Moi, je voulais peindre sur le front de Marine Le Pen une croix gammée et puis c’est tout ! Mais je ne le dois pas… Et je ne le fais pas.

 

Ce qu’on fait

 

Vivre en société, comme on le voit, a ses avantages et ses inconvénients.

Il y a des choses qu’on ne peut pas faire, d’autres qu’on peut faire et, au bout du compte, il y a ce qu’on fait.

Qu’est-ce que je fais ?

Voilà la vraie question posée par le nazisme.

Un crétin de maire, ici, à Pamiers, parisien de domicile et d’origine et donc colonisateur patenté, a affirmé durant la dernière campagne des municipales que le Front National est « un parti comme les autres ; il est démocratique ».

Heureusement que ce n’est pas un indigène qui a prononcé cette grossièreté ! Je confirme qu’il s’agit bien d’un parisien et même d’un français qui d’ailleurs n’habite même pas chez nous. Comme quoi, c’est un vrai étranger. Mais, hélas, les résultats des Européennes montrent que bon nombre d’indigènes pensent comme lui. En effet, je refuse de penser que la colonisation française a pris une telle ampleur que près de 30% des électeurs pyrénéens ont voté pour le Front National. Enfin, passons…

Alors, sadat ou sadati, qu’est-ce que je fais ?

Du montreur d’ours au troubadour, les bouffons, bateleurs et autres jongleurs s’activent sur la place publique pour tenter de gagner leur croûte ou de passer du bon temps s’ils servent en même temps la Nation.

Moi, j’écris, comme disait André Gide à propos de Paludes, j’écris Arto contre Gor Ur.

Non seulement je peux et je dois le faire, mais je le fais !

Et, tenez-vous bien, on y encule Marine Le Pen.

Certes, ce n’est pas moi qui l’encule. Ni en rêve ni en écrivant. Elle est enculée par Arto. On peut. On doit. On fait !

La mal nazi, représenté en France par le Front National, est une réalité qu’il nous faut accepter telle qu’elle est. On ne peut l’injurier en traitant le Front National de parti nazi ni Marine Le Pen et son dada de nazis. On peut par contre leur chier dessus tout ce qu’on veut. La magistrature adore ça. Ce sont des gamines, que voulez-vous…

Mais enculer, on peut ?

On peut.

À condition d’y aller dans les limites de ce qu’on peut et de ce qu’on doit. En écrivant un roman comme Arto contre Gor Ur, par exemple.

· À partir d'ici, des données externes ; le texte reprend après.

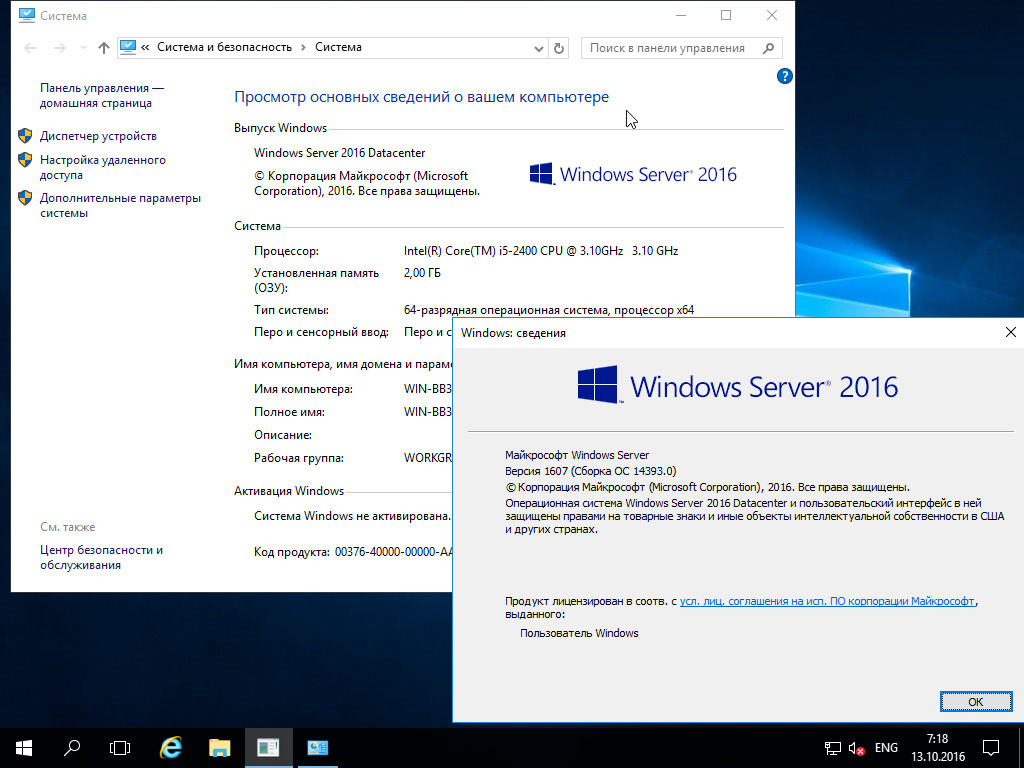Switch input language via ENG indicator
This screenshot has height=768, width=1024.
pyautogui.click(x=886, y=747)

Et si on ne sait pas écrire des romans ? Ce n’est pas facile, voire impossible (il faudrait poser la question plus sérieusement) d’enculer en poésie ! (Je cite presque Jacques Roubaud.)

J’ai la solution :

70 % du trafic Internet est alimenté par la pornographie, dit-on. Récupérez n’importe quel cul, un cul que vous avez envie d’enculer ou qui mérite de l’être pour une autre raison, et enculez-le. Prenez toutefois la précaution de l’imprimer sur papier ou, si vous disposez d’une imprimante 3D, dans l’air. Et enculez cette effigie. Il va de soi que cet exercice du défoulement national n’est accessible qu’au mâle muni de son indispensable outil. Sinon, divers ustensiles de la pharmacopée et de la quincaillerie pornographiques pallient facilement ces défauts.

Mais ce n’est pas tout. Cela, tout le monde peut le faire, même les militants et les sympathisants du Front National.

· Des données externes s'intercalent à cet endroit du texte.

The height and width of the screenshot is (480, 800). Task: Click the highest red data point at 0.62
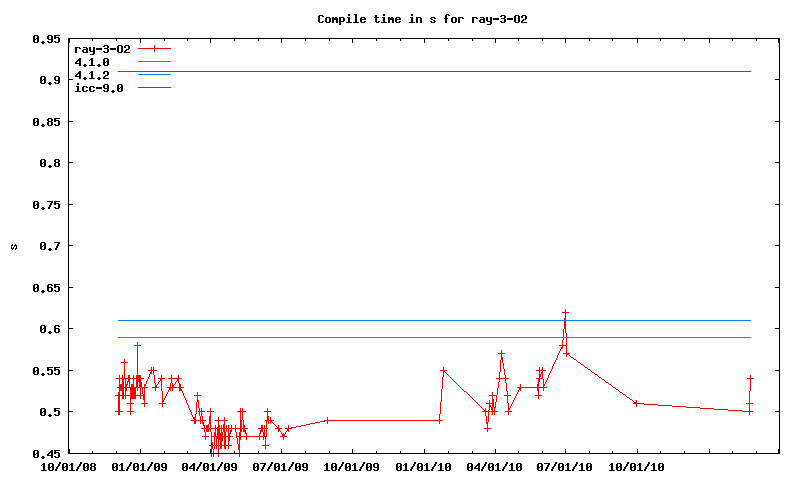click(565, 313)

Pour parachever votre œuvre, faites en sorte qu’on comprenne bien que ce cul est bien celui de Marine le Pen et attendez qu’il se passe quelque chose du côté de la justice.

Voilà où on en est, nous autres écrivains : on essaie, un peu, un peu plus, encore… et on attend de s’en prendre une.

Essayiste. Je ne suis que cela, au fond. Pur produit de la Ve République.

Pour finir, voici un exemple de poésie française vraiment contemporaine telle qu’on l’apprécie en haut lieu :

« Enculer l’effigie...
Enculer l’effigie...
Enculer l’effigie...
Enculer l’effigie...
Enculer l’effigie...
Enculer l’effigie...
Enculer l’effigie...
Enculer l’effigie...
Enculer l’effigie...
Enculer l’effigie...
Enculer l’effigie...
Enculer l’effigie...
Enculer l’effigie...
Enculer l’effigie...
Enculer l’effigie...
Enculer l’effigie...
Enculer l’effigie...
Enculer l’effigie...
Enculer l’effigie...
Enculer l’effigie...
Enculer l’effigie...
Enculer l’effigie...
Enculer l’effigie...
Enculer l’effigie...
Enculer l’effigie...
.................... »

© Philippe Beck, impairsonnage.

Merci Philippe !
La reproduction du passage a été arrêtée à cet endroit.